Aim of the task:
Please reproduce the lines from the one containing "Press (631, 2308)" through the end of the data below exactly as they stand, and omit all pictures.

Materials provided:
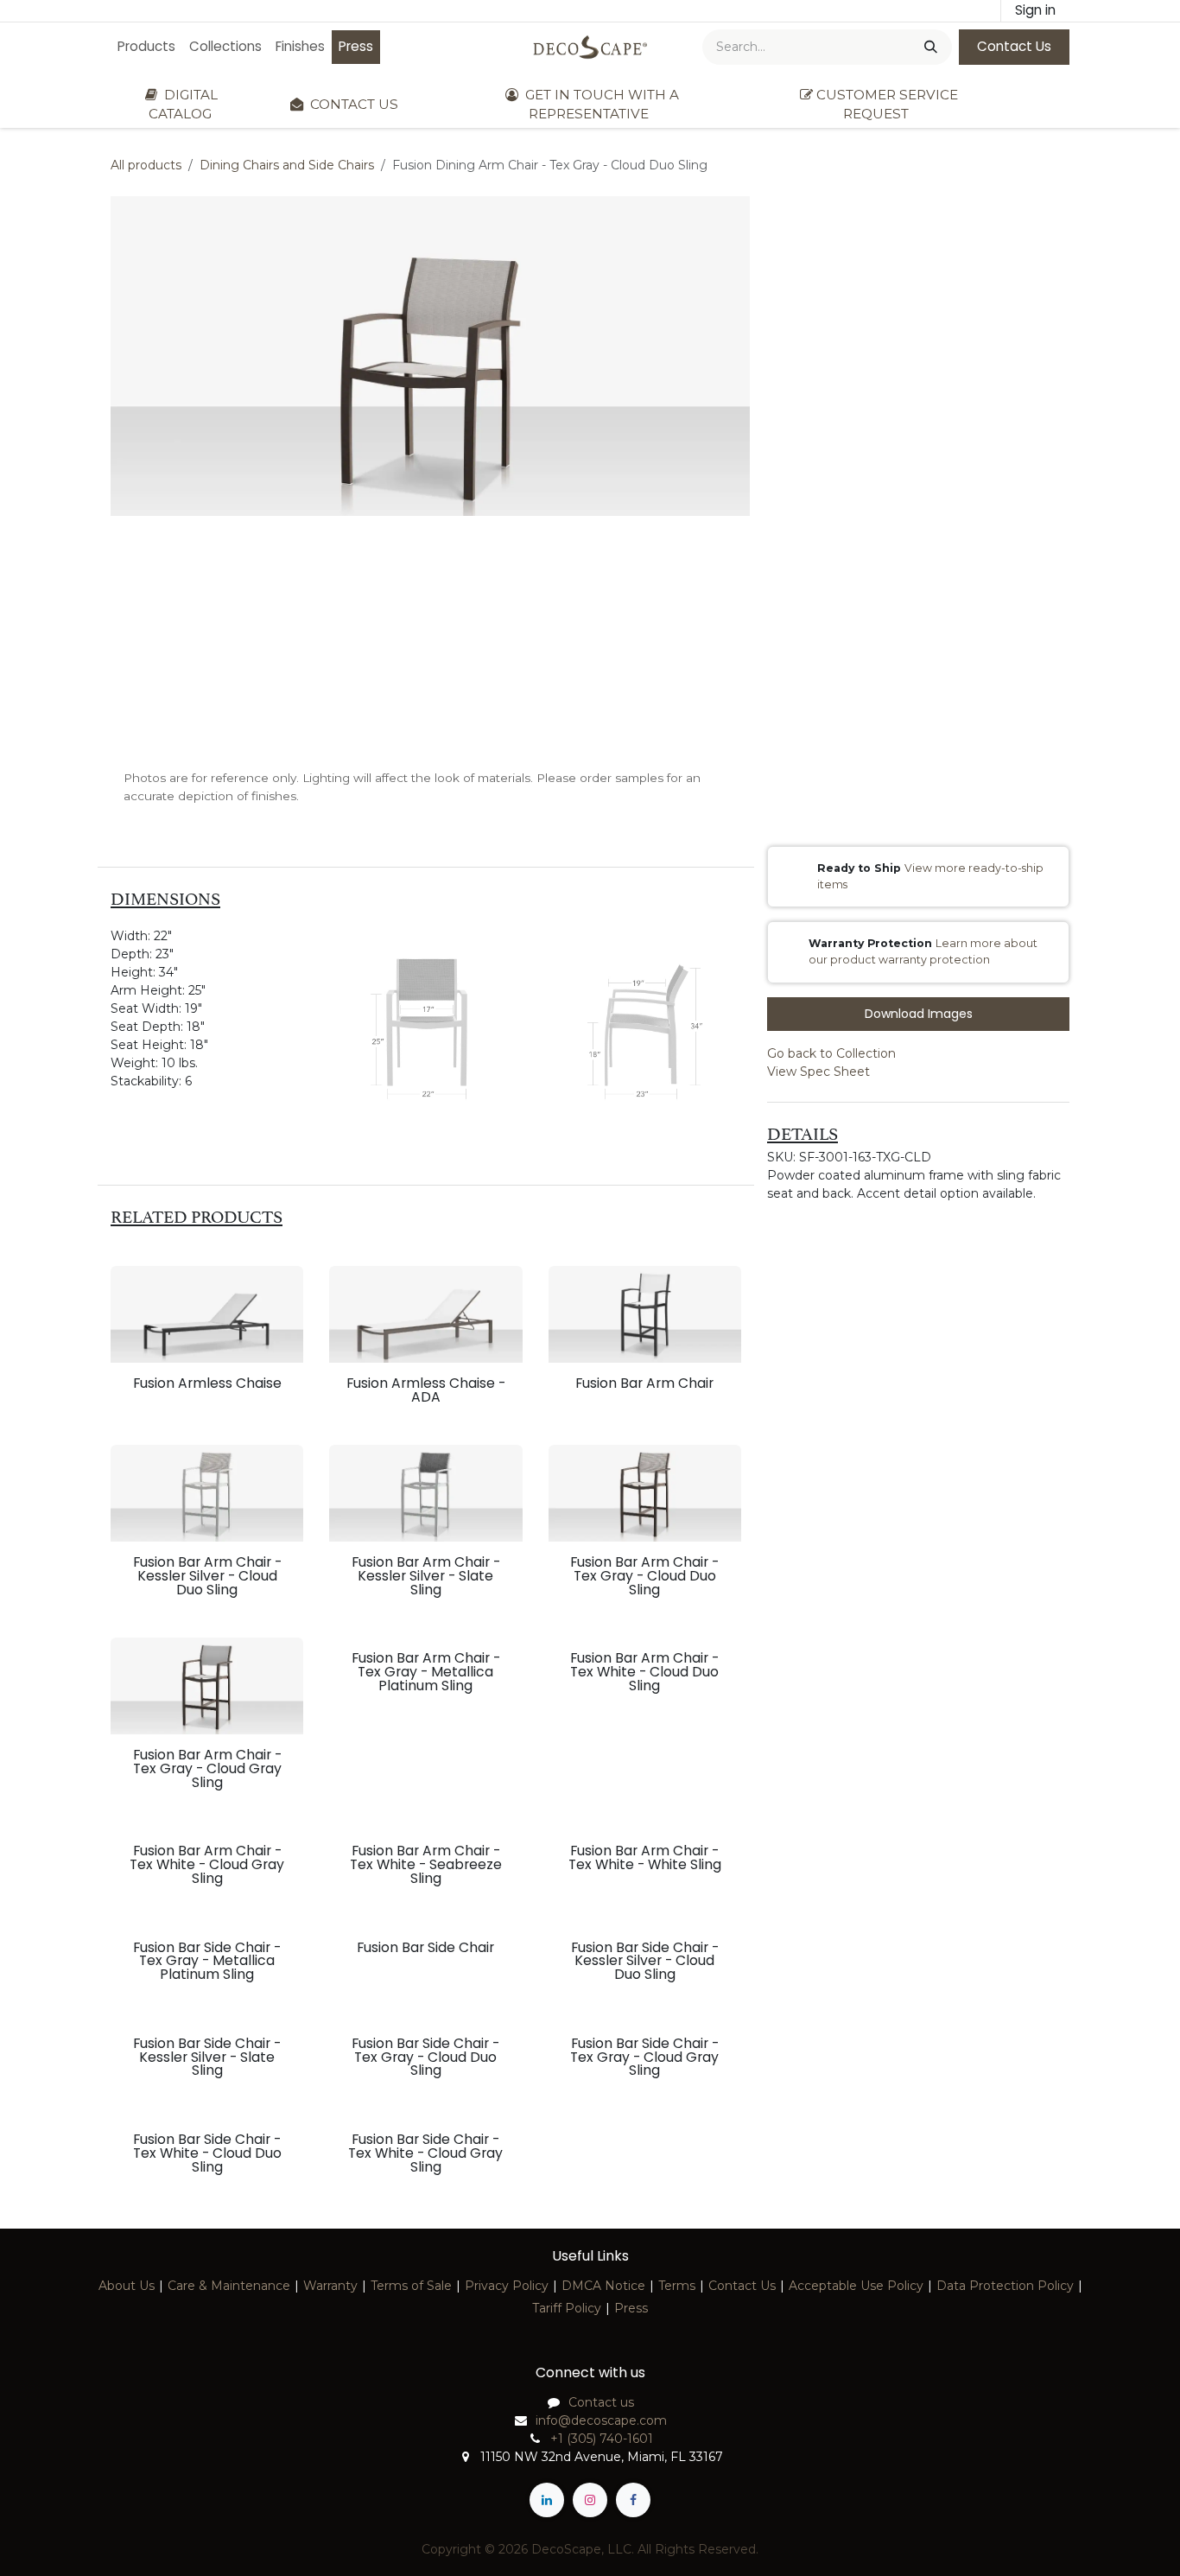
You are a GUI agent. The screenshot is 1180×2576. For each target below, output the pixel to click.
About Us (126, 2285)
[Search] (929, 47)
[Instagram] (590, 2500)
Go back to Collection (831, 1053)
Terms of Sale (411, 2285)
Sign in (1035, 10)
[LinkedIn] (547, 2500)
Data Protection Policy (1005, 2285)
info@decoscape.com (601, 2420)
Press (631, 2308)
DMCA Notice (603, 2285)
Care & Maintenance (229, 2285)
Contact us (601, 2402)
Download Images (919, 1013)
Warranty (330, 2285)
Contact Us (1014, 46)
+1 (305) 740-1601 (601, 2438)
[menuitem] (146, 47)
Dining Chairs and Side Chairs (287, 165)
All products (146, 165)
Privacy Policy (507, 2285)
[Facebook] (633, 2500)
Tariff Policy (566, 2308)
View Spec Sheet (818, 1071)
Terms (676, 2285)
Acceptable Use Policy (856, 2285)
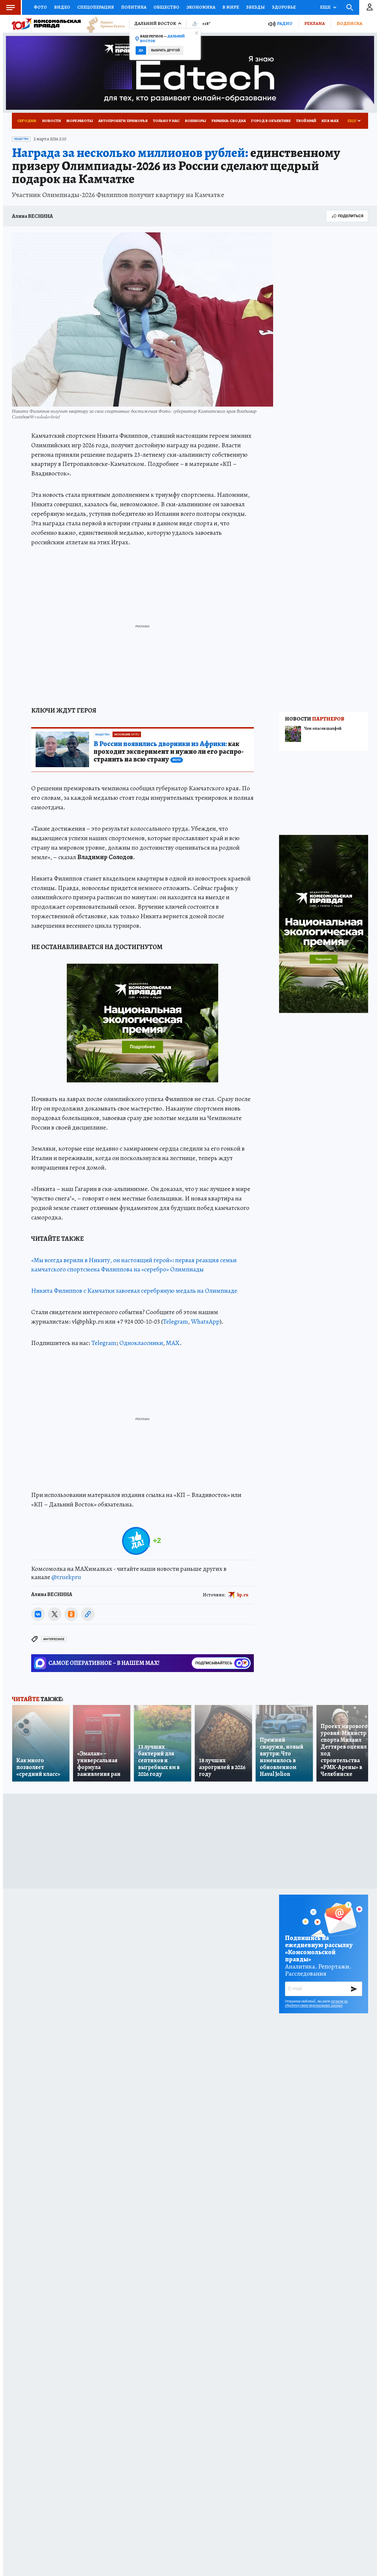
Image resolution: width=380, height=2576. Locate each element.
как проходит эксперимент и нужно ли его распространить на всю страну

Written answer:
Press (631, 2308)
DMCA Notice (603, 2285)
Care & Maintenance (229, 2285)
Contact us (601, 2402)
Download Images (919, 1013)
Warranty (330, 2285)
Contact Us (1014, 46)
+1 (305) 740-1601 (601, 2438)
[menuitem] (146, 47)
Dining Chairs and Side Chairs (287, 165)
All products (146, 165)
Privacy Policy (507, 2285)
[Facebook] (633, 2500)
Tariff Policy (566, 2308)
View Spec Sheet (818, 1071)
Terms (676, 2285)
Acceptable Use Policy (856, 2285)
Image resolution: width=380, height=2576. Locate each element.
как проходит эксперимент и нужно ли его распространить на всю страну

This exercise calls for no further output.